Fashion critics have pointed out that the fashion calendar’s rigid seasonal structure and long lead times are no longer relevant considering modern buying habits. A brief look into the history of the fashion calendar reveals exactly why it may not be suited to the modern day.


The History of the Fashion Calendar


The idea of seasonal collections presented twice a year can be traced back to the 17th century. Under King Louis XIV, the French textiles industry was identified as essential to the national economy, and so was brought under central control and regulated by a strict seasonal schedule. By introducing new textiles on a biannual basis, heightened consumption was encouraged as current fashions were rendered obsolete – not because they had worn out, but because they were no longer in style. As we shall see, this prioritisation of textiles and the changeability of French style significantly contributed to Paris’s position as the arbitrator of taste.


Giovanni Battista Giorgini fashion show in the Sala Bianca di Palazzo Pitti in Florence Photograph: Palazzo Pitti/Heritage Image Collection/Alamy Stock Photo

Over the 20th century, fashion shows developed out of Parisienne salons, where designers would host private displays for their exclusive clientele. In France, this system of the couturiers became a fixed calendar in the 1920s, with bi-annual collections presented six months in advance so the rest of the world had time to emulate the latest French trends. The New York Fashion Week in 1943, or ‘Press Week’ as it was then known, is considered the first of the 'Big Four' fashion weeks, later followed by France, Italy and London. These fashion shows became managed by official governing bodies (like the British Fashion Council, or the Council of Fashion Designers of America) and evolved into increasingly grandiose affairs.

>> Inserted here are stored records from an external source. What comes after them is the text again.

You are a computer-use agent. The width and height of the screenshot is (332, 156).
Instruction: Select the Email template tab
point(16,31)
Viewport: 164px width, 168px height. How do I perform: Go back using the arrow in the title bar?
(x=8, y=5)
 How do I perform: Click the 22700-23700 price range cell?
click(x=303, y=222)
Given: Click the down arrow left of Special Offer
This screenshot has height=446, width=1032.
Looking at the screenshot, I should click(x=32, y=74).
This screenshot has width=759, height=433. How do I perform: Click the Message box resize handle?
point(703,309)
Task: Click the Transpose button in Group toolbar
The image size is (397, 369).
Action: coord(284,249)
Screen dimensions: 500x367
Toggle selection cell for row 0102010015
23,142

Over the years, each location has developed its own ‘personality’. London, for instance, has become known for avant-garde designers and innovation. In the 1980s, Paris secured its reputation as the epicentre of fashion, with international designers like Tokyo’s Yohji Yamamoto choosing to show here, thereby qualifying the city as a cultural hub for fashion’s crème de la crème.

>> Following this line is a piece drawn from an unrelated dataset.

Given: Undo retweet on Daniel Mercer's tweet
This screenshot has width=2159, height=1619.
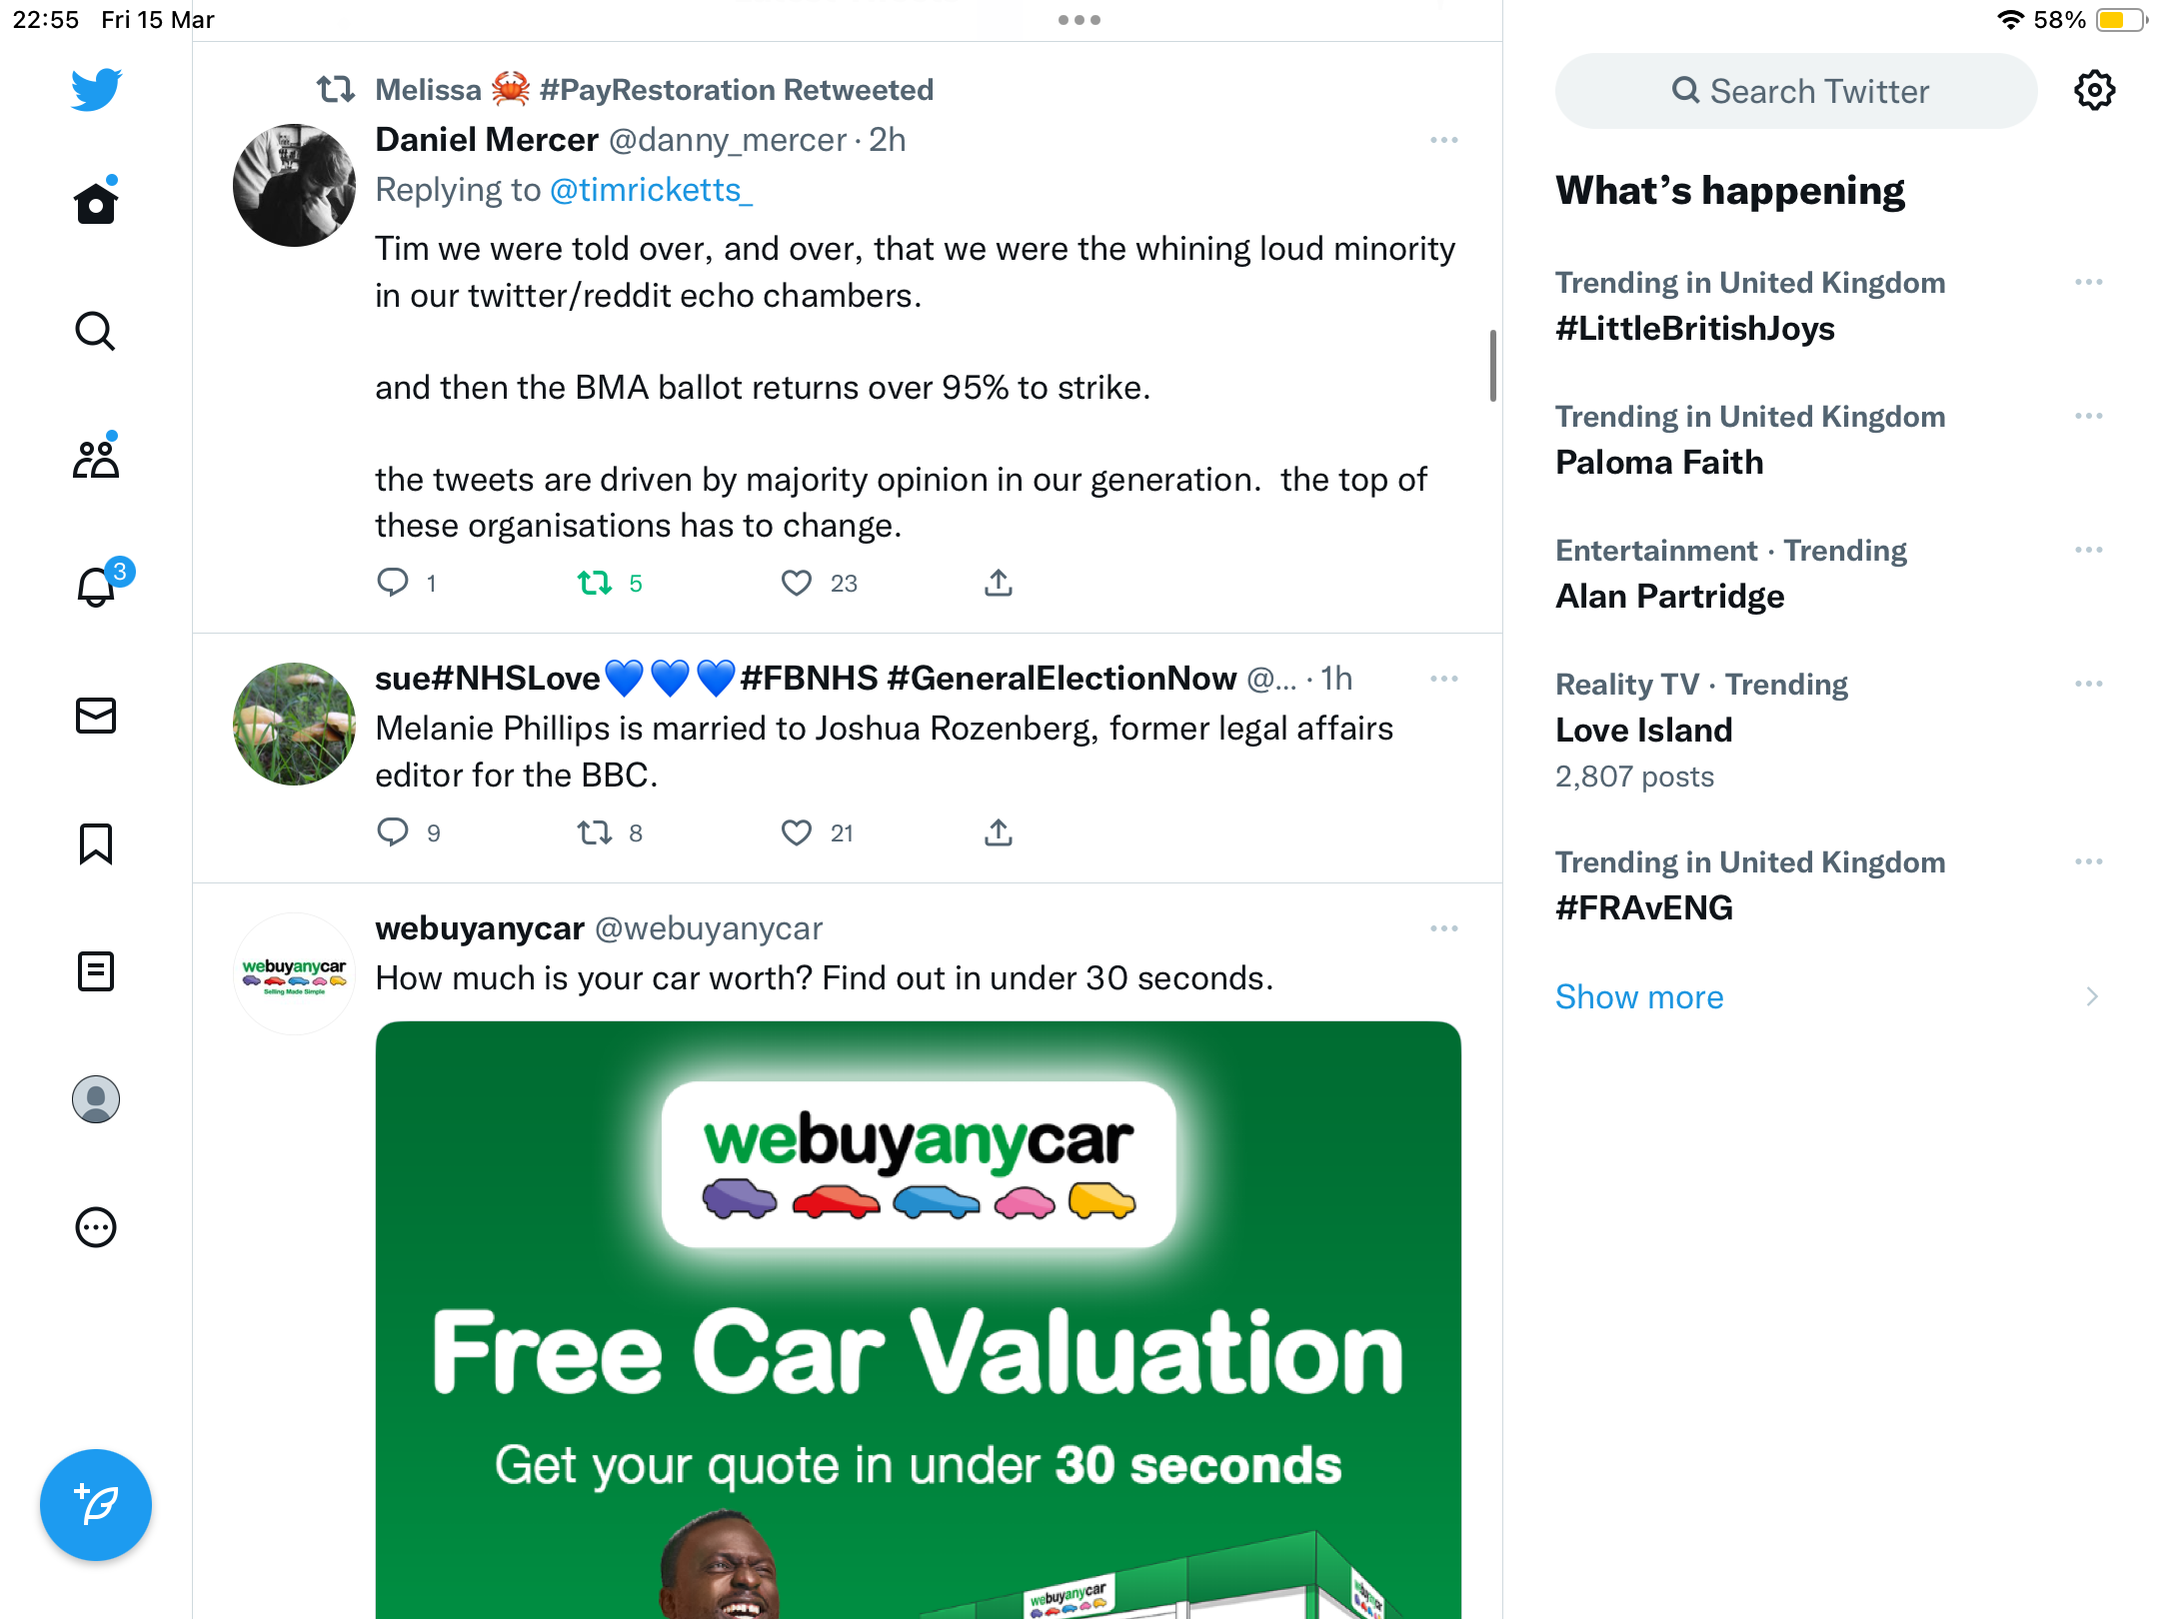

Hundreds of cities now play host to their own fashion weeks around the world, yet still all eyes look to Paris. So, what does Paris have that they don’t?


Paris's Fashion Legacy


Under the Sun King, the French state heavily promoted fashion and luxury goods and, as a direct result, it’s designers and fashions became internationally prestigious. The historical importance of the fashion industry to the French economy and politics is a reflection of just how deeply fashion is ingrained within the nation. This culture went far beyond just fashion designers, models and clothes. Artists, writers, poets, flaneurs, actresses, socialites and many others all contributed to the creation of French fashion culture, particularly in its capital city. Unlike in other societies, fashion was not denigrated as superficial or immoral, but praised in the same way as art, beauty and genius.

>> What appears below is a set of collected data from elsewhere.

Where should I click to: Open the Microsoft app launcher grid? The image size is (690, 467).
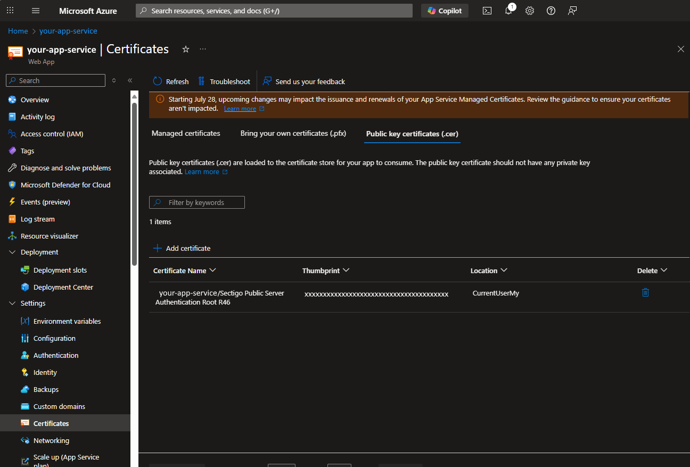point(10,11)
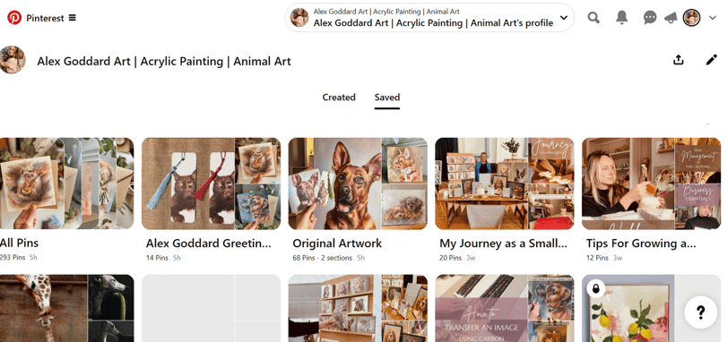Expand account menu chevron at top right
This screenshot has height=342, width=728.
click(x=713, y=18)
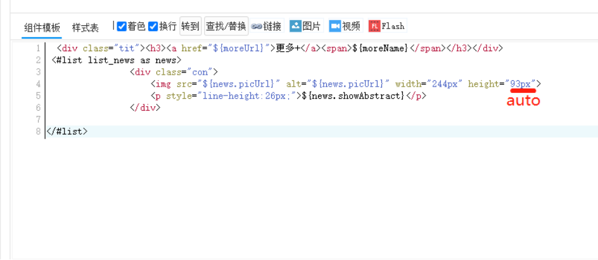Toggle the 着色 syntax coloring checkbox
The image size is (598, 260).
122,27
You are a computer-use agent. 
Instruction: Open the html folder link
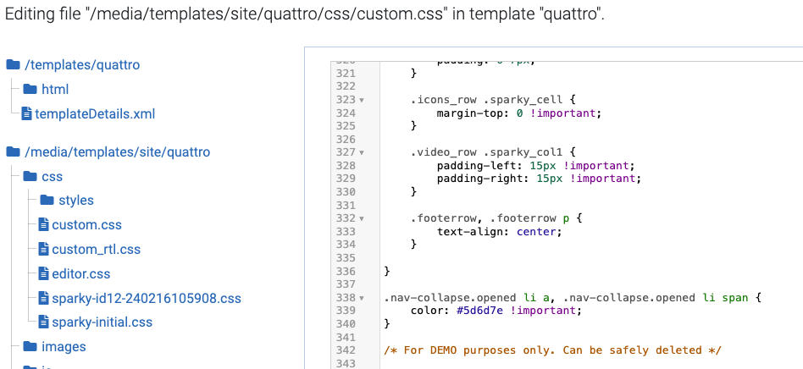[x=55, y=89]
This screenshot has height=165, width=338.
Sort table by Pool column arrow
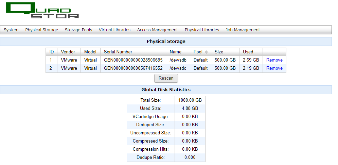click(x=206, y=52)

Paris was more than simply a place that made and sold clothes. It was a stage on which fashion was paraded, spectated and performed.


And of course, the birth of haute couture did plenty for Paris’s credentials. In the 19th century, renowned couturiers like Charles Frederick Worth (interestingly, an Englishman by birth), Jacques Doucet, Paul Poiret and Madeleine Vionnet opened shop in Paris to create their luxury designs. Haute couture was more than clothing; it was art. By the 1980s, haute couture was internationally recognised as the birthright of Paris.


Is Fashion Week dead? Is the reign of Paris over? To some extent, only time will tell. The format of the fashion calendar is archaic, and based on the need to stimulate the economy through over-consumption and capitalist greed. With the rise of the green movement, there is a sizeable demand for sustainable fashion that preserves natural resources, protects garment workers and slows down the heady pace of the fashion industry. The current conditions, with the recent health crisis and the Black Lives Matter movement, could be the perfect catalyst for such a change. Personally, I have faith that Paris will survive the upheaval – it’s made it through countless revolutions over the years, it can make it through one more.